Behavior Design once again reunites with The Museum of Modern Art (MoMA),New York, to create the online companion piece and interactive touch screen kiosks for their latest exhibition, Kirchner and the Berlin Street.
The show brings together German expressionist painter Ernst Ludwig Kirchner's renowned Street Scenes series with 60 related prints and drawings.
The Kirchner project is the third major initiative Behavior Design has undertaken for MoMA, contributing the interactive components for both, Georges Seurat: The Drawings and Beyond the Visible, and The Art of Odilon Redon.
This latest collaboration addresses the growing contribution of digital media to viewing and experiencing art.
Behavior used the Kirchner project to expand their ongoing initiatives to innovatively integrate technology with art and worked closely with the MoMA team to develop inspired concepts and solutions.
Originally schooled in architecture, Kirchner rebelled and evolved his painting style through erratic and energetic compositions.
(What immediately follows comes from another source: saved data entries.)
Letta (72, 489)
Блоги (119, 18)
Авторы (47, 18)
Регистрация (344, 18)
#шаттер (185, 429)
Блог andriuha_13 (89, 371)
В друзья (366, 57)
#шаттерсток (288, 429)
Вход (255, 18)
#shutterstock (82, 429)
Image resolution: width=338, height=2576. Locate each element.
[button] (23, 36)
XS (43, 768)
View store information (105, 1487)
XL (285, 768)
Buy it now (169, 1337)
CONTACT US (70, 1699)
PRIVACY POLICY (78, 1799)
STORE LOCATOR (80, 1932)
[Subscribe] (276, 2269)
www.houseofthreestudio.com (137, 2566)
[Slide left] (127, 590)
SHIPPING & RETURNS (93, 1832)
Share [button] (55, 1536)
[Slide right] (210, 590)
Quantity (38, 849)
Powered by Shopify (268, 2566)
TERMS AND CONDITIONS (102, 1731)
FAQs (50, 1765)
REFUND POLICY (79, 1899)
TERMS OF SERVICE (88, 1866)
These contradictions carry into the site's design themes.
From the playful typographic scale and color relationships, to the juxtaposition and comparisons of form and details, the site reaches in and taps into the idiosyncracies of Kirchner himself, bringing his expressions to life.
Behavior sets the thematic tone by contextually super-imposing one of Kirchner's masterful color paintings over a faded image of a busy Berlin street corner.